In Scotland, funding and policy arrangements for universities reflect the Scottish Government’s commitment to free (no tuition fees) entry to higher education for Scottish students and the stipulations built into university outcome agreements which amongst other things require institutions to meet targets to increase the proportions of undergraduates coming from areas affected by multiple deprivation. City Deals and the need to respond to the Covid pandemic have led to enhanced co-operation between universities and civic partners, while the Scottish Parliament has provided a range of opportunities for academics to contribute as experts to committee scrutiny.
Glasgow University has developed its civic mission in partnership with the City Council, contributing its expertise to economic development through the Commission for Economic Growth, chaired by the Principal and the climate emergency through Glasgow Green, its climate change strategy and action plan which details interventions the university is making on- and off-campus and its engagement on the £10 Million Gallant project, The Glasgow Riverside Innovation District links major investments being made by the University on its main campus with the regeneration of one of the most deprived areas of the city, taking advantage of Glasgow city deal infrastructure works including a new pedestrian bridge linking the north and south of the Clyde near the mouth of the Kelvin and the Govan location of the Queen Elizabeth University Hospital, one of the largest and most modern hospitals in Europe.
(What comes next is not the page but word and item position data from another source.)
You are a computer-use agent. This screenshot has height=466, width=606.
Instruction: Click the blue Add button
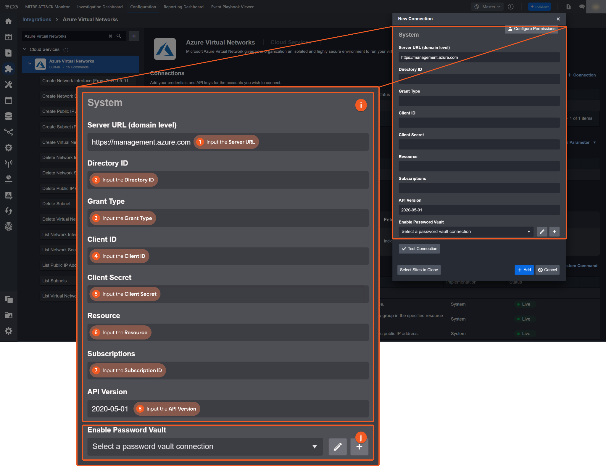pos(524,270)
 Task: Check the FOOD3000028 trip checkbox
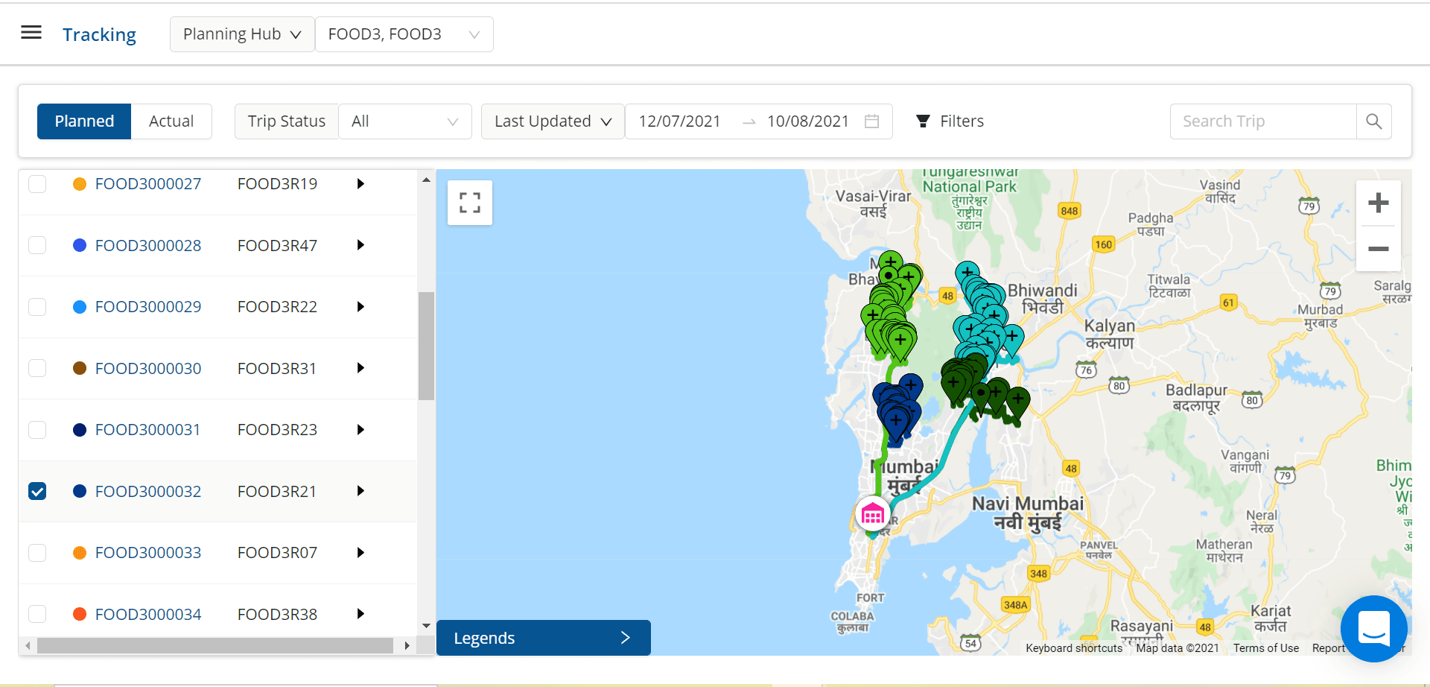click(x=37, y=245)
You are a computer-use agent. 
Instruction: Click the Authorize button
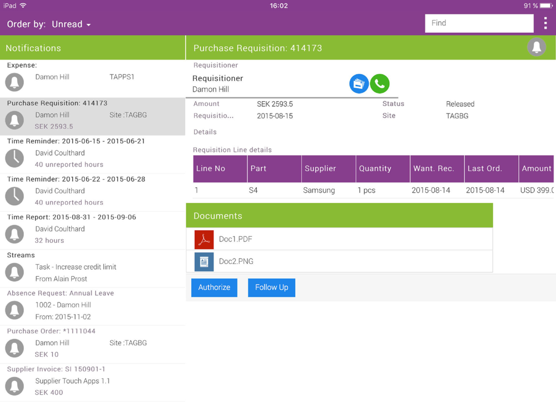[x=214, y=287]
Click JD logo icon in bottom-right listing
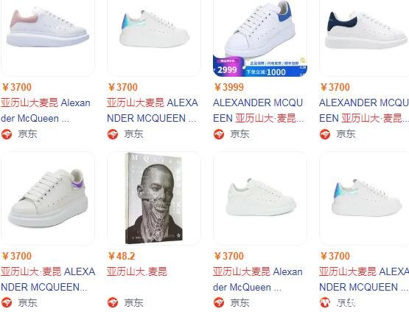This screenshot has width=409, height=312. pos(325,302)
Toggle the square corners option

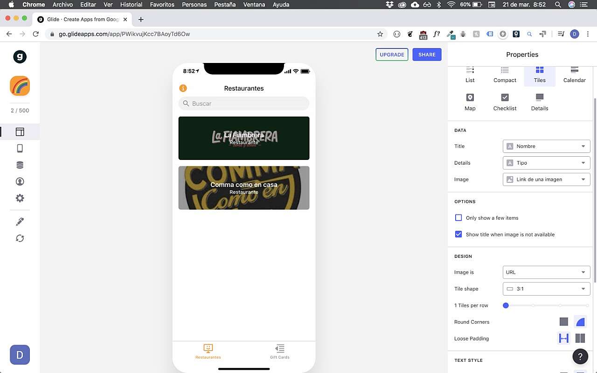point(563,322)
Glasgow and Strathclyde Universities are working together to take forward an Innovation Accelerator which the UK government announced in the recent levelling up White Paper and in advancing the city-region economic strategy
The University of Glasgow has been closely involved in helping national and local government respond to Covid, setting up testing facilities, identifying the worst affected population groups and working with voluntary sector organisations, as well as with the City Council, to develop innovative support structures. Other strands of activity include work with the culture industry and arts institutions in the city, with the community planning partnership and in taking forward efforts within the city region to increase attainment levels e.g. through the Network for Social and Education Equity, improve population health e.g. through the Deep End project and tackle child poverty. A distinctive aspect of Glasgow’s approach has been the engagement and involvement of students in civic activity, much of it through projects managed by students themselves such as the Trusty Paws project which caters for the companion dogs of homeless people and DigiGallus Connect which helps connect older and vulnerable people to digital services, tackling exclusion and helping improve digital literacy.
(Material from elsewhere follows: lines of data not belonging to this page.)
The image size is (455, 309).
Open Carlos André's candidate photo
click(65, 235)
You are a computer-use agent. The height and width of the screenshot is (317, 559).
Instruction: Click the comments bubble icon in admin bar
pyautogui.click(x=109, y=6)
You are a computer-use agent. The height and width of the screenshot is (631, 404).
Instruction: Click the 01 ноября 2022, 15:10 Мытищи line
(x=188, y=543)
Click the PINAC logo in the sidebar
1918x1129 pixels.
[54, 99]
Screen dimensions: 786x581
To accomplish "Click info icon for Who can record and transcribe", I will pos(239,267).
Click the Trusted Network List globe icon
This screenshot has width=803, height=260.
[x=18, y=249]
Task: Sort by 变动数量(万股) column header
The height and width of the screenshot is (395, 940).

The University of Edinburgh was established in 1583 by Edinburgh’s Town Council on a civic foundation. As such, we have always placed special importance on our relationship with the City, the wider region and its various communities. This is exemplified today through the University’s Strategy 2030, which puts social and civic responsibility at the forefront of our ambitions, and through the 32 commitments made in our Community Plan.
Civic engagement infuses core University agendas of research and innovation, life-long education and external engagement. It ranges from large-scale strategic initiatives (such as the University’s commitments to the Edinburgh and South East Scotland City Region Deal, predicated on data driven innovation in support of inclusive economic growth and community benefit), to staff and student-led projects (as for example Prescribe Culture, run through the University’s Museums, using cultural engagement to support well-being amongst groups at risk of exclusion, the student-led All4Paws veterinary service for the companion animals of people who are homeless, and the Free Legal Advice Service provided by students on the Diploma in Legal Practice), to community grant giving, support for volunteering and much more.
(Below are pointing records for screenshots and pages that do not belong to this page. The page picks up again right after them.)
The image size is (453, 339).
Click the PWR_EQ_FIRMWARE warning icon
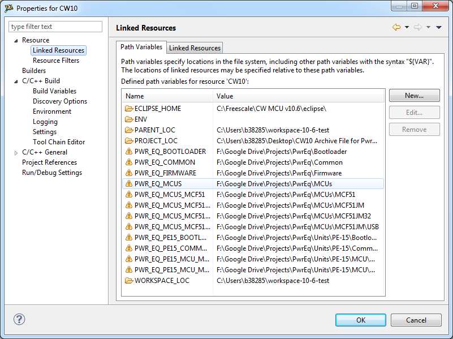coord(128,173)
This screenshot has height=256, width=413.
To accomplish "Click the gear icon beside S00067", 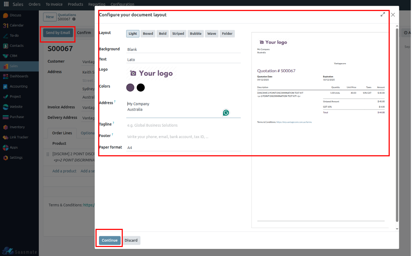I will 74,19.
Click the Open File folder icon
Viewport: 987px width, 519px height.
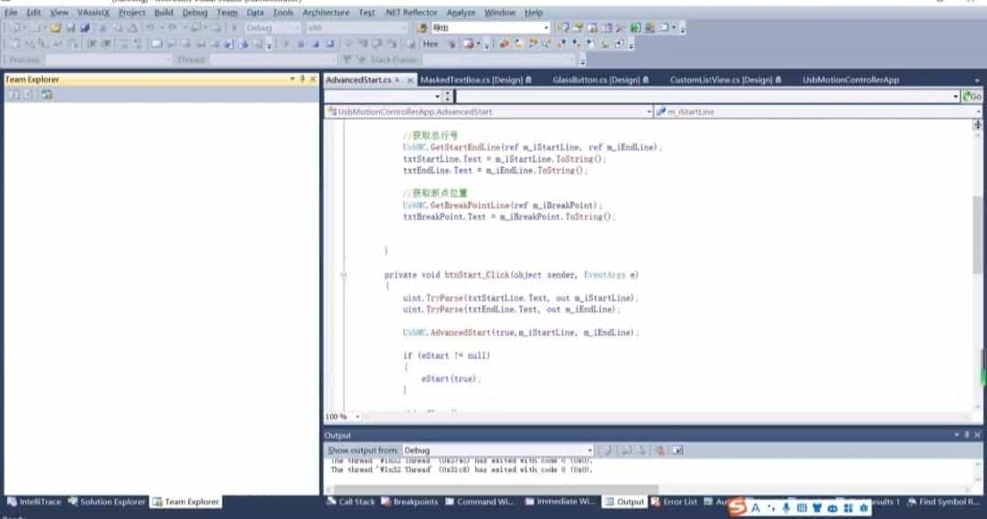click(56, 28)
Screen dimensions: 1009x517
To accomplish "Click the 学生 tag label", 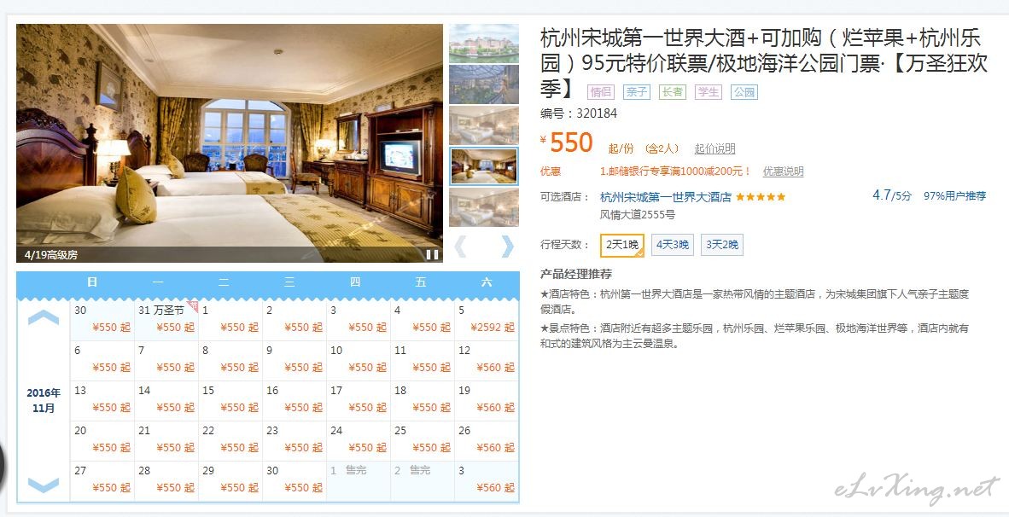I will point(709,92).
Fundamental to our approach is an emphasis on collaboration and co-production. Examples here include: the Data and Design Lab at the Edinburgh Futures Institute; the co-creative challenge-led approach developed by the UNICEF Data Collaborative for Children (a collaboration between the University, UNICEF and the Scottish Government); the newly established Binks Hub (which will work with communities to co-produce a programme of research and knowledge exchange that aims to promote social justice, relational research methods and human flourishing) and our Centre for Homelessness and Inclusion Health (a collaboration between the University and local partners supporting the health and well-being of people who experience homelessness) .
Engagement with the various Edinburgh Festivals is also integral to our civic commitments, with close involvement in the International Festival (recent examples include the Heart and Home Project in 2021 connecting local communities to explore the meaning of home, You are Here’s focus on place-making in 2019 and Refuge in 2022), the Book Festival (which is now hosted in the University), the Edinburgh Fringe (as for example the annual Cabaret of Dangerous Ideas, a collaboration across all four Universities in Edinburgh) and the Science Festival (which this year includes University led workshops for children on building vaccines, a guide to the mathematics of pizza and activities exploring good and bad bacteria, as well as exhibitions where Design Informatics masters students explore personal, local and global reliance on data through interactive installations).
Finally, we strongly value our collaboration with the University of Glasgow on a variety of community facing initiatives, including strengthening our commitment to widening participation, through our work with IntoUniversity and associated campuses in Craigmillar (Edinburgh) and Maryhill (Glasgow); as well as joint supervision of doctoral students which include projects on urban regeneration and design, and an evolving collaboration on public policy engagement.